WHAT YOU SHOULD DO:
Filter the listing for lines containing "computer".
=-=-=
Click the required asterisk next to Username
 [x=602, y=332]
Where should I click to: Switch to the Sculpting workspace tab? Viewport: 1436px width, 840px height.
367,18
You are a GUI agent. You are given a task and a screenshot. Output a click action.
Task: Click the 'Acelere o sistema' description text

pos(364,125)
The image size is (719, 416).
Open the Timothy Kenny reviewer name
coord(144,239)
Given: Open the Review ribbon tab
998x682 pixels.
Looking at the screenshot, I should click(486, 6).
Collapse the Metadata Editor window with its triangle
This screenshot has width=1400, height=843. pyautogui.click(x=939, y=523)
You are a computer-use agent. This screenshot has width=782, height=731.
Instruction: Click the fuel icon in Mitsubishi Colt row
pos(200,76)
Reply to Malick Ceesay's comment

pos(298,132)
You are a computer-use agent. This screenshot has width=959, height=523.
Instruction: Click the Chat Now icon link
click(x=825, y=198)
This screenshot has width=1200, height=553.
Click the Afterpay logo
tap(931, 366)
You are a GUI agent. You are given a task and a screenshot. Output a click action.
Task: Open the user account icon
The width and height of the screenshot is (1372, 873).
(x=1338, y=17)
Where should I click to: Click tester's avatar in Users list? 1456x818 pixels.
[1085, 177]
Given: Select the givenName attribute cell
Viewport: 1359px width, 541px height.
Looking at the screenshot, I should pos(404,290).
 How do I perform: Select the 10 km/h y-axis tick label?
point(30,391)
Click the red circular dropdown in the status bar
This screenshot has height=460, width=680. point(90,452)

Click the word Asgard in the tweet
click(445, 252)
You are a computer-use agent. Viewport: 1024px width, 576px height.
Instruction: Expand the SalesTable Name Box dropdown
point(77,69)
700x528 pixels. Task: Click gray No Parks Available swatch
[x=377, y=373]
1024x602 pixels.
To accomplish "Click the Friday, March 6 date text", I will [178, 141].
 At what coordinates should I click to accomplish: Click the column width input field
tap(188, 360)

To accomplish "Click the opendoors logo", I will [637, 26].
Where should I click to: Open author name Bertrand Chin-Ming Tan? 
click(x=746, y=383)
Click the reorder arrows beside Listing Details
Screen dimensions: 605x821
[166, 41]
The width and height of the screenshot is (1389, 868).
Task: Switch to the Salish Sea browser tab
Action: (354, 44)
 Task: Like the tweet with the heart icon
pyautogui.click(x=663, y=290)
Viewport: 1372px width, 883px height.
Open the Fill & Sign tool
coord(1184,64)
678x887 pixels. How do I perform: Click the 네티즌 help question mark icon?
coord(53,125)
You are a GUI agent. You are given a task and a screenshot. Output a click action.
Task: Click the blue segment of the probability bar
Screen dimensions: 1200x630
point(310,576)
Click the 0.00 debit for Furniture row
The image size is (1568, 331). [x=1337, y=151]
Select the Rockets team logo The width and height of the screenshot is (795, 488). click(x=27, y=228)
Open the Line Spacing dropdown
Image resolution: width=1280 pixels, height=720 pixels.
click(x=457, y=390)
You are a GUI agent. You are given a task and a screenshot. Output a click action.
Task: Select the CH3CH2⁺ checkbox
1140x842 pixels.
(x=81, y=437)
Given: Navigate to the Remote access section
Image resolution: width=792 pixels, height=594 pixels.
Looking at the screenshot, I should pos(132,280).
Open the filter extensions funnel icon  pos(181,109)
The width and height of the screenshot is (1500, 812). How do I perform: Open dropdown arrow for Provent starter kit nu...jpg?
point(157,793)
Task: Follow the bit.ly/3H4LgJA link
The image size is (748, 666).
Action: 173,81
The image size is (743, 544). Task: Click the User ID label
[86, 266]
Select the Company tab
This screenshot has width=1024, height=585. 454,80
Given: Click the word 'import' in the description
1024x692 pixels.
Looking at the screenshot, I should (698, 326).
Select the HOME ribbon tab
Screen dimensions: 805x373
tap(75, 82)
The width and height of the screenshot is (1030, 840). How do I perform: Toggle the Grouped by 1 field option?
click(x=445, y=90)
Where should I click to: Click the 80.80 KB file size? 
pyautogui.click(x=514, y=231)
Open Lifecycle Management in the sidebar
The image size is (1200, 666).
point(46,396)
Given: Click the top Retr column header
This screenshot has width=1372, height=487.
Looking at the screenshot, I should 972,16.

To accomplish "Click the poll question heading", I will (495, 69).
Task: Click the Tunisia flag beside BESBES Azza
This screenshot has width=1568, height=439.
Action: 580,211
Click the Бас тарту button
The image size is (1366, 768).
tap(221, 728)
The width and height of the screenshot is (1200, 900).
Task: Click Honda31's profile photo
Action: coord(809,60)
=-=-=
ANSWER TO THE EXERCISE:
You are a computer-use agent. This screenshot has width=782, height=731.
You are a computer-use agent. This screenshot has width=959, height=523.
You are a computer-use agent. Viewport: 1024px width, 576px height.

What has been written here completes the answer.